Exercise description:
Look in the material below for the line holding "Viața păsărilor primăvara (82, 1418)". Set it down exactly, with each later line up to and including the line holding "[Share on WhatsApp] (132, 1302)".

Supplied material:
****************

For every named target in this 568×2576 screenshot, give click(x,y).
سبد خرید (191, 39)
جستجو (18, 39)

****************

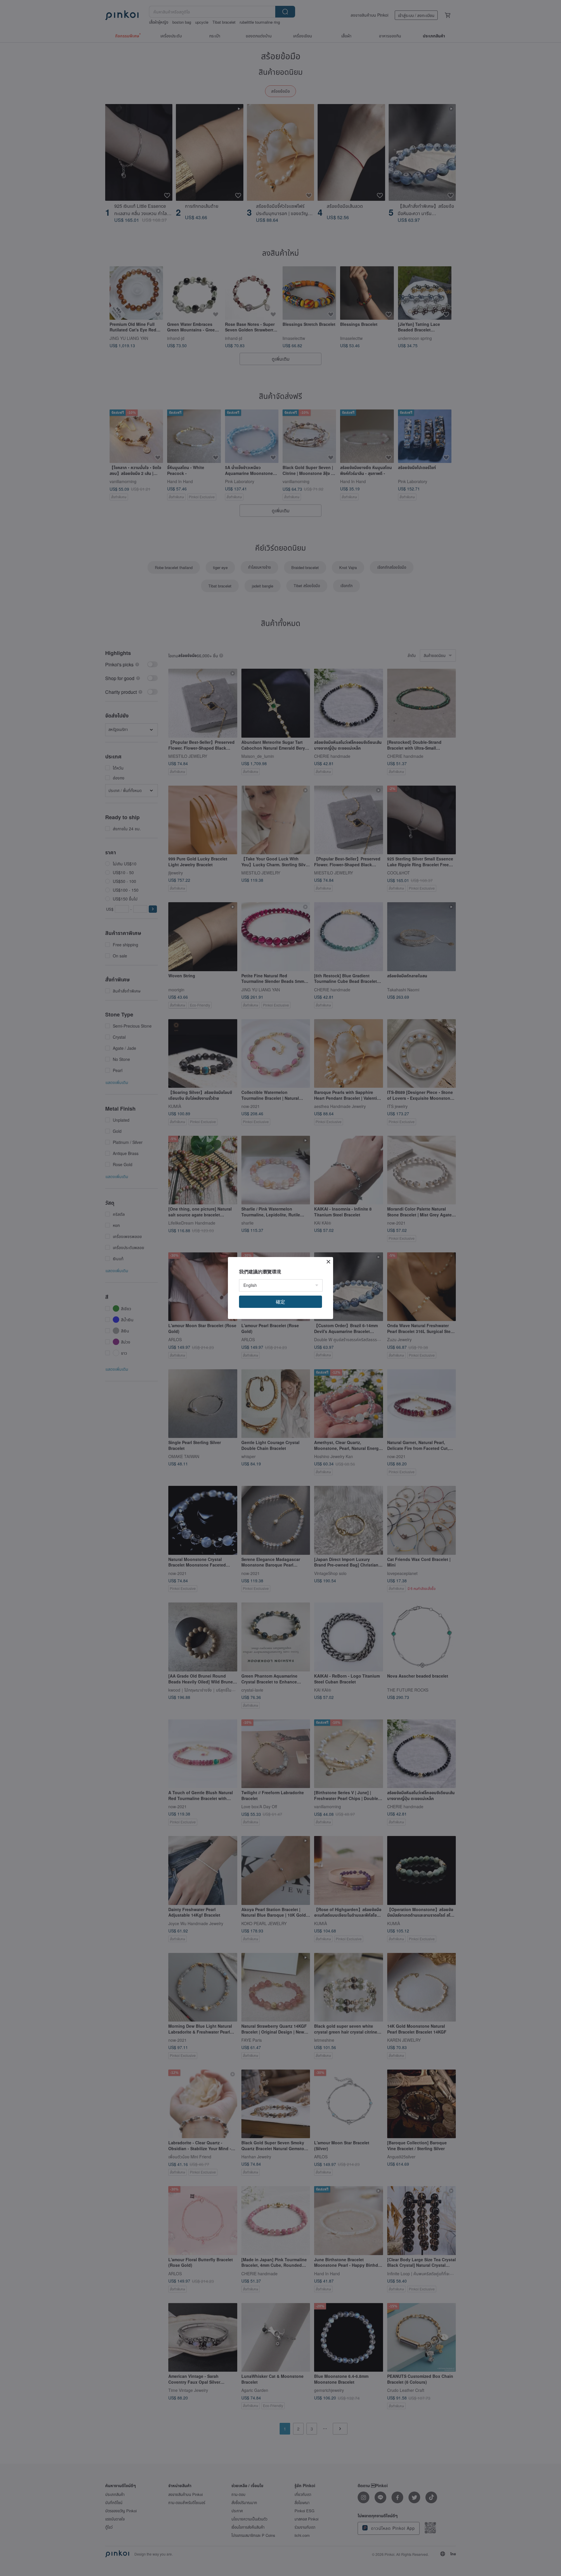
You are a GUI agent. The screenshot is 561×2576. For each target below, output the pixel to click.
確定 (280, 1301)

****************

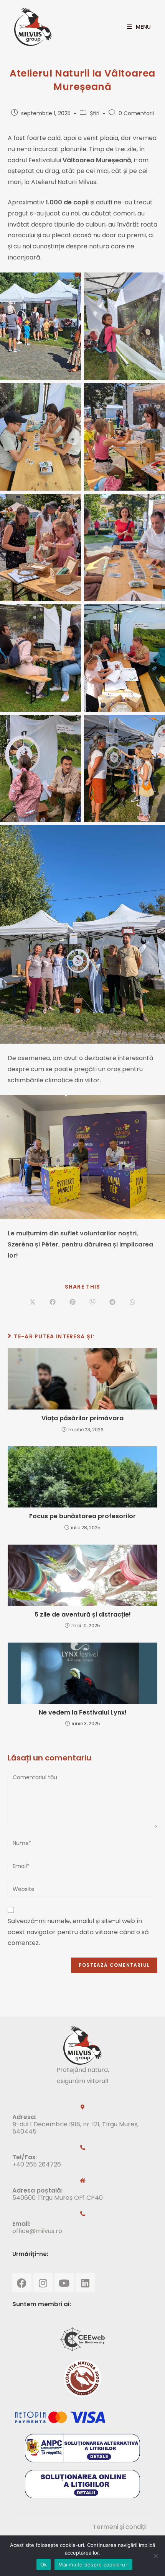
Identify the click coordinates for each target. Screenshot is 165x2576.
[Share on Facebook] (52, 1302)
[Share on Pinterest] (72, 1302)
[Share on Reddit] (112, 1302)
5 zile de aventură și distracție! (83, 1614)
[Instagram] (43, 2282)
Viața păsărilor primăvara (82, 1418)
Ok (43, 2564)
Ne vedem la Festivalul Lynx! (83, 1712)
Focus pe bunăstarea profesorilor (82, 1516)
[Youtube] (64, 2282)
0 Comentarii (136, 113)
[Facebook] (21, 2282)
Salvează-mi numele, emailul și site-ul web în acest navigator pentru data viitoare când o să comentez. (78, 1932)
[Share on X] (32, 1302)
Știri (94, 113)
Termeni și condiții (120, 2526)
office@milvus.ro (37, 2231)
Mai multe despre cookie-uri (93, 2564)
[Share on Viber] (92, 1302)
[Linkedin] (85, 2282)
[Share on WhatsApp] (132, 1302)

****************

Written answer:
Viața păsărilor primăvara (82, 1418)
Ok (43, 2564)
Ne vedem la Festivalul Lynx! (83, 1712)
Focus pe bunăstarea profesorilor (82, 1516)
[Youtube] (64, 2282)
0 Comentarii (136, 113)
[Facebook] (21, 2282)
Salvează-mi numele, emailul și site-ul web în acest navigator pentru data viitoare când o să comentez. (78, 1932)
[Share on X] (32, 1302)
Știri (94, 113)
Termeni și condiții (120, 2526)
office@milvus.ro (37, 2231)
Mai multe despre cookie-uri (93, 2564)
[Share on Viber] (92, 1302)
[Linkedin] (85, 2282)
[Share on WhatsApp] (132, 1302)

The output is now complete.